Comparison of Isolated Sarcoplasmic Reticulum from Bovine and Rabbit Muscle
Comparison of the ultrastructure of purified bovine sarcoplasmic reticulum (SR) vesicles isolated from bovine sternomandibularis muscle before and following cold shortening indicates that the decreased Ca2+-accumulating ability and increased release of Ca2+ in cold shortened muscle are not associated with any apparent structural alterations.

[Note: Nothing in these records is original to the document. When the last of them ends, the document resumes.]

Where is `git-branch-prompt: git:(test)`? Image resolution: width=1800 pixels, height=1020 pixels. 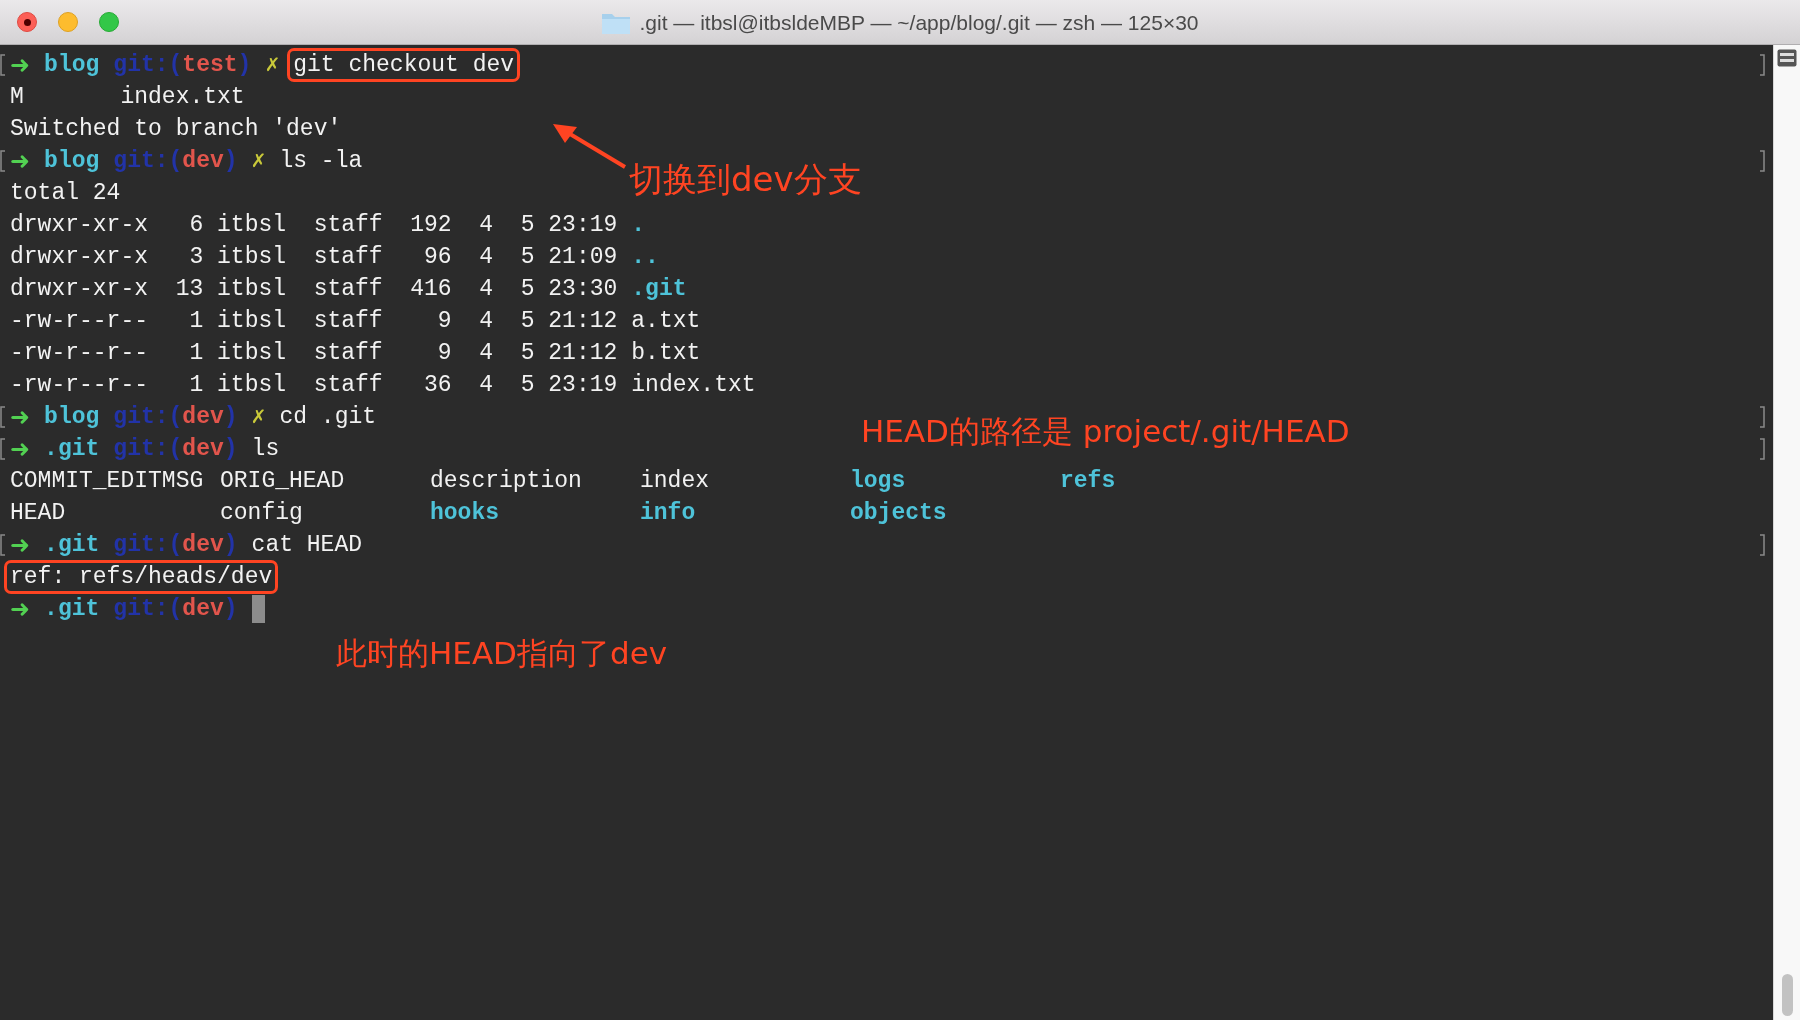 git-branch-prompt: git:(test) is located at coordinates (182, 66).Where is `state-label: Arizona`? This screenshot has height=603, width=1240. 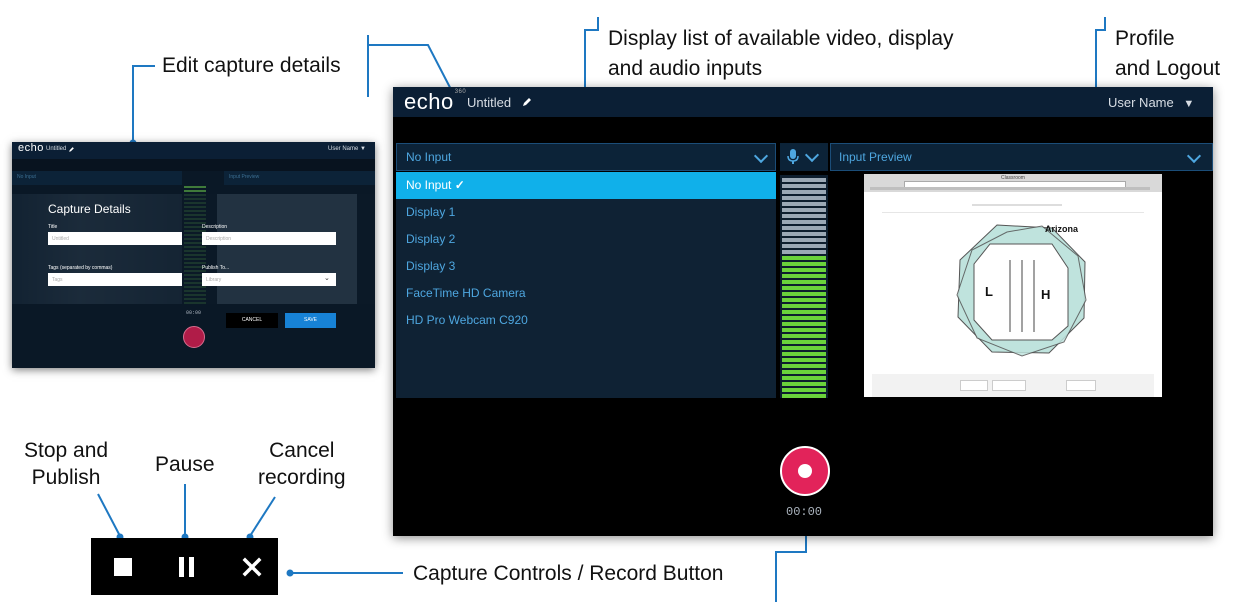
state-label: Arizona is located at coordinates (1062, 229).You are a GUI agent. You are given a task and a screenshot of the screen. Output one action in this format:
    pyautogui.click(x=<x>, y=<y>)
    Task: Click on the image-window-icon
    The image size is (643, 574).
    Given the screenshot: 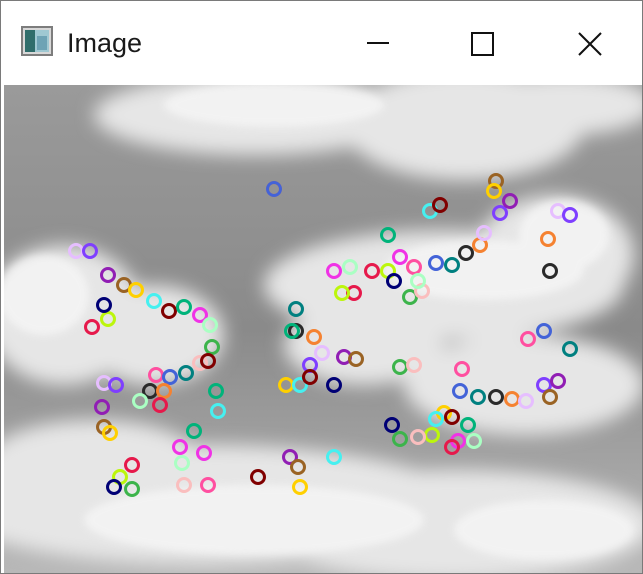 What is the action you would take?
    pyautogui.click(x=37, y=41)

Sodium dodecyl sulphate (SDS)-gel profiles revealed that the major constituent in both bovine and rabbit SR was Ca2+-activated ATPase with a molecular weight of 100,000–105,000. Both SR preparations also showed a proteolipid band at a molecular weight of approximately 10,000. Purified rabbit SR contained three protein components with molecular weights of 75,000, 60,000 and 53,000, whereas bovine SR exhibited a series of five components with molecular weights of 80,000, 66,000, 63,000, 50,000 and 45,000. Although the functions of these isolated proteins were not determined, it is assumed that at least some of them bind Ca2+ ions in the SR.
Kanda, T., A.M. Pearson, M.A. Porzio and D.P. Cornforth. 1977. Comparison of isolated sarcoplasmic reticulum from bovine and rabbit muscle. Meat Sci. 1:253.